The Games provided a backdrop to one of the most enthralling plots I have ever read. Katniss constantly battles thirst, fire, hunger, wild animals, injuries, and other teenagers for survival. She makes and loses friends, and I became so attached to her and her fellow tribute from District 12 that I was dying to find out how the book ended. While the plot is mainly what drives this book, the creativity of this future world and the concept of the Games also impressed me. In addition, the characters are all very strong and exhibit character development throughout the book.
While I found this book absolutely enthralling, I was surprised it was aimed at an audience of young adults. It seems extremely intense for anyone younger than 16 or 17. For example, there is a scene where one young tribute is slowly eaten alive by wolf-like creatures all night long, and Katniss has to finally throw a weapon at him to end his misery. I found this a little too disturbing when I considered the age of the character.

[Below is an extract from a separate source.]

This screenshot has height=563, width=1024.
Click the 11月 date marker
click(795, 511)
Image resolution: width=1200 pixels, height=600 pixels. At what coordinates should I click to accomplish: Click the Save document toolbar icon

The intensity of the action was something one would find in a more mature book, but the age of the characters and the simplicity of the prose were aimed at a much younger audience. In addition, this book was written in present tense, which I found annoying, but that’s more of a personal preference than a stylistic fault. It was also edited somewhat poorly, but that rarely distracted from the plot. For example, the author often spoke in sentence fragments to describe how Katniss felt, which might have been an attempt to reflect on her thought process, but I found it disorienting to read a lot of really short sentences all together. It would have been better to vary the sentence length on occasion, but the story was still coherently.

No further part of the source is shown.